- [本文]
━━━━━━━━━━━━━━━━━━━━━━━━━━━━━━

会場には約70点ほどの作品が、時代順・種類別に展示。また参考資料として古唐津、現代の韓国の生活陶器なども並びます。この展覧会を担当された学芸員の安永さんのお話をうかがいながら、鑑賞しました。

 まずは紀元前からつくられてきた「土器」のコーナーをご紹介しましょう。朝鮮半島の土器の生産は約8000年前からはじまったそうです。紀元前10世紀頃になると、より薄い土器がつくられるようになり、これは縄文土器晩期から弥生時代にかけての日本の土器にも影響を与えています。展示品の中で目を引いたのは「鳥形土器(3〜4世紀)」。薄手の土器ですが、鳥の形を優雅な曲線で表現している、高貴な雰囲気が漂う作品です。
これは、死者とともにお墓に埋葬する副葬品で、その昔鳥が死者を導いてくれるということから用いられたのだそう。
 三国時代(4〜7世紀)になると、朝鮮半島では陶質陶器というものがつくられるようになります。これは還元炎焼成によって高温で焼きしめられたもので、登り窯で焼成されていました。大きな壺から細部まで手のこんだ装飾品も展示されていましたが、遠目で見ると金属かと思うような質感です。「実際に叩いてみても、キーンと硬質な音がしますよ。硬く焼き締まっているんですね。」と安永さん。陶質土器は各地で生産され、その高い技術がのちの「高麗青磁」の誕生のもとになってきます。

━━━━━━━━━━━━━━━━━━━━━━━━━━━━━━

[テキストと要素指示の記録]
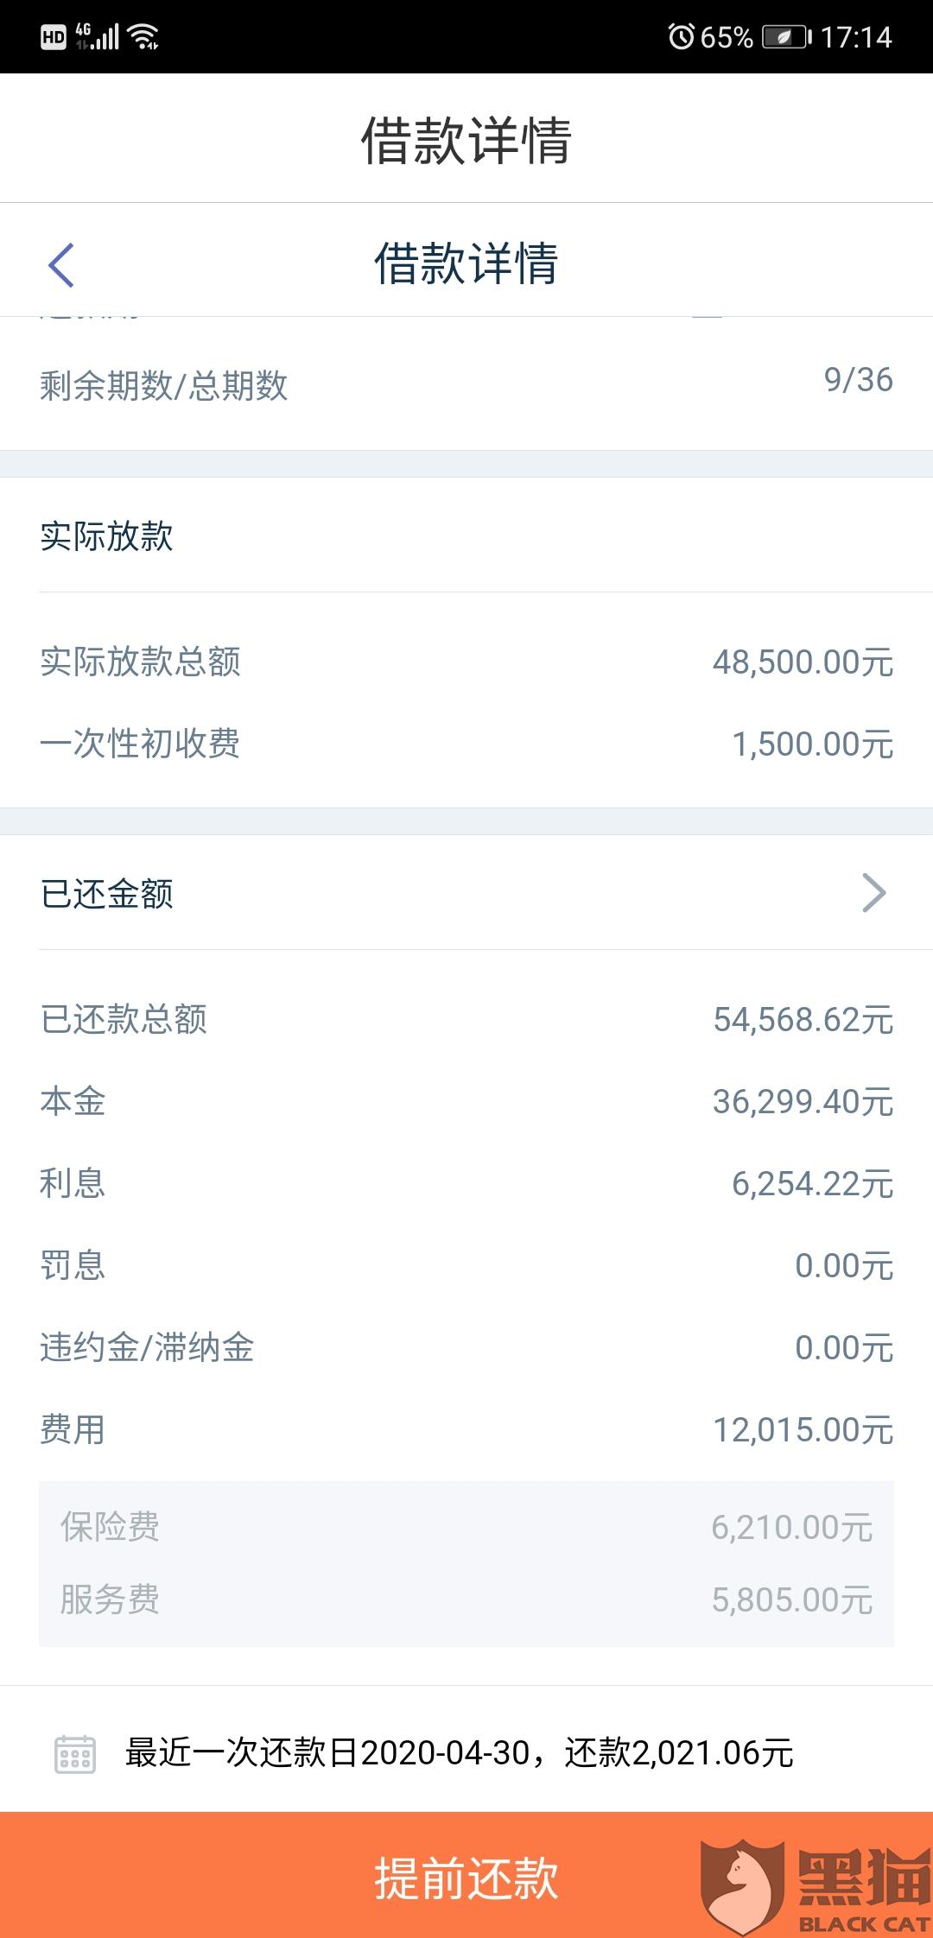Select the 费用 total fees row
This screenshot has height=1938, width=933.
(467, 1430)
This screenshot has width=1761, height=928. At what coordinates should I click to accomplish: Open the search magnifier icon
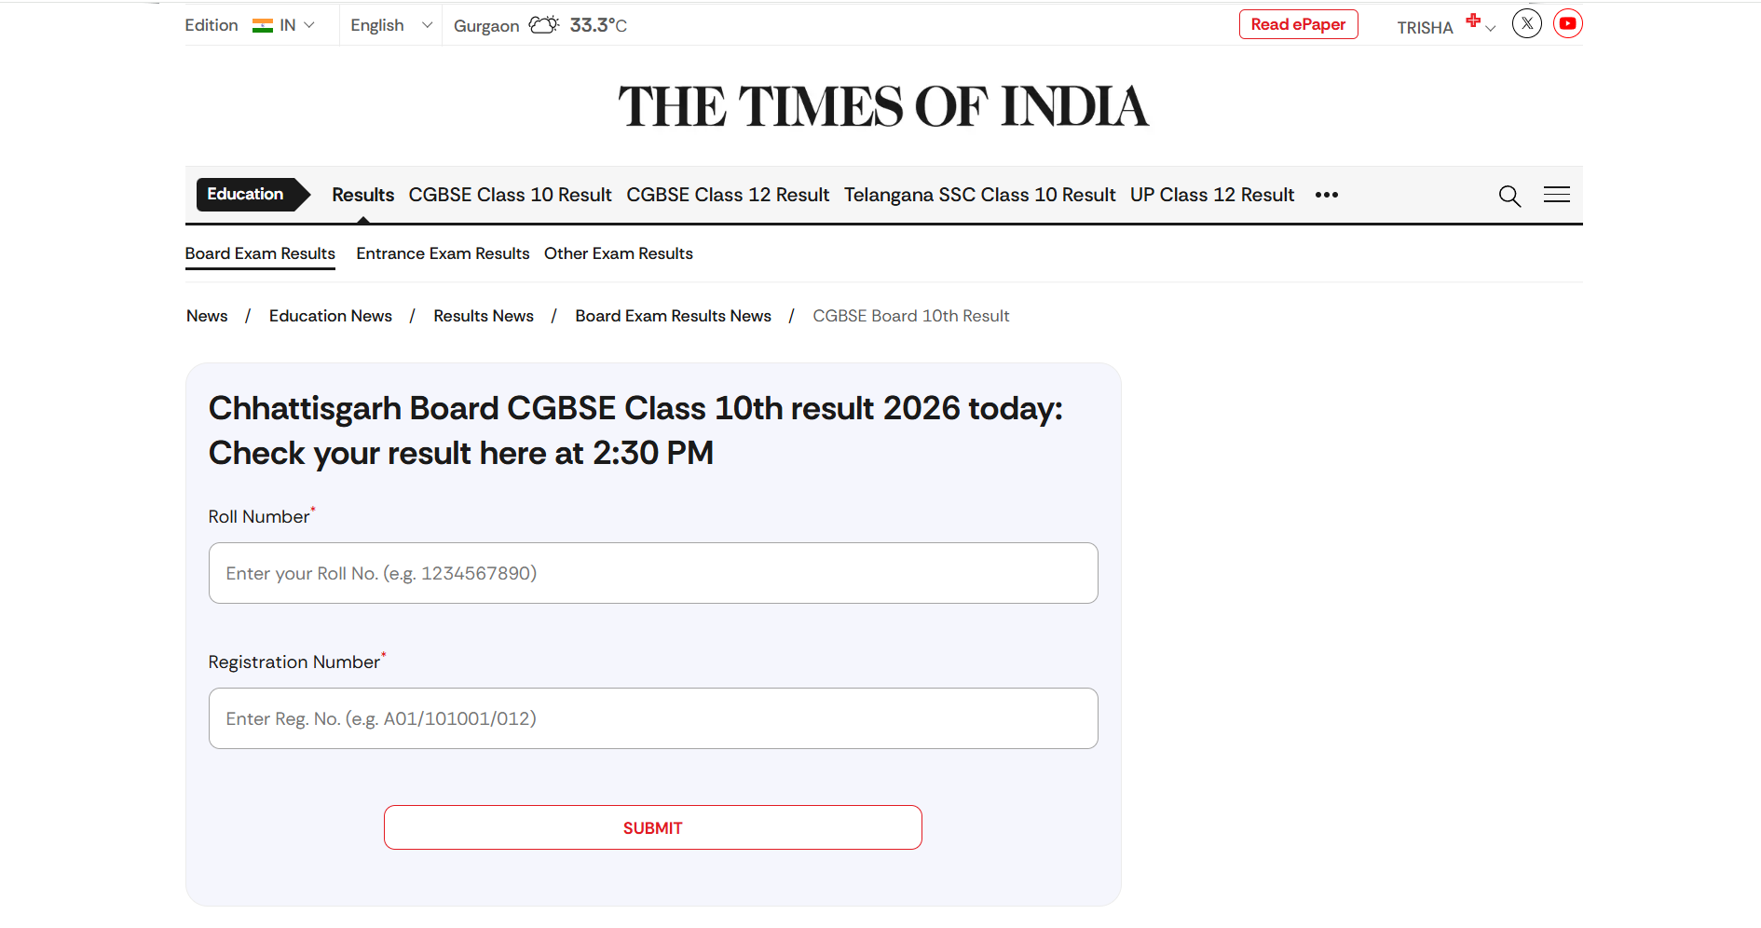[1509, 196]
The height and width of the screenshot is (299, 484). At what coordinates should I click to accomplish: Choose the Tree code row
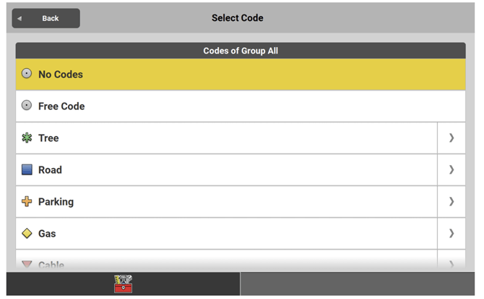[x=217, y=138]
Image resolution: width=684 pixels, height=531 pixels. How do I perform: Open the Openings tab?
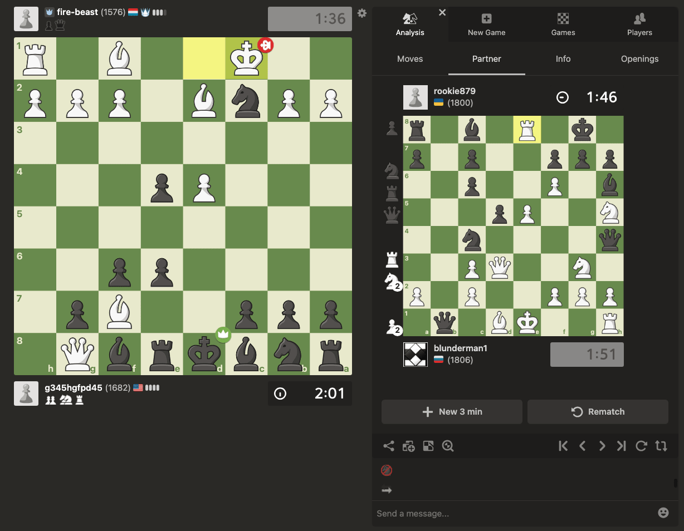coord(639,59)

━━━━━━━━━━━━━━━━━━━━━━━━━━━━━━

- [取り組む課題]
A) 本文のうち「まずは紀元前からつくられてき」から「高貴な雰囲気が漂う作品です。」までの部分を、そのまま書き記しなさい。
B) 上の提示資料の行をすべて、一字も変えずに抜き出しなさい。画像は答えに含めないこと。

- [課題の解答]
A)
まずは紀元前からつくられてきた「土器」のコーナーをご紹介しましょう。朝鮮半島の土器の生産は約8000年前からはじまったそうです。紀元前10世紀頃になると、より薄い土器がつくられるようになり、これは縄文土器晩期から弥生時代にかけての日本の土器にも影響を与えています。展示品の中で目を引いたのは「鳥形土器(3〜4世紀)」。薄手の土器ですが、鳥の形を優雅な曲線で表現している、高貴な雰囲気が漂う作品です。

B)
Select the 费用 total fees row
This screenshot has height=1938, width=933.
(467, 1430)
This screenshot has width=1761, height=928. At what coordinates should I click to accomplish: Open the search magnifier icon
[1509, 196]
The height and width of the screenshot is (299, 484). At what coordinates should I click to accomplish: Choose the Tree code row
[x=217, y=138]
Image resolution: width=684 pixels, height=531 pixels. How do I perform: Open the Openings tab?
coord(639,59)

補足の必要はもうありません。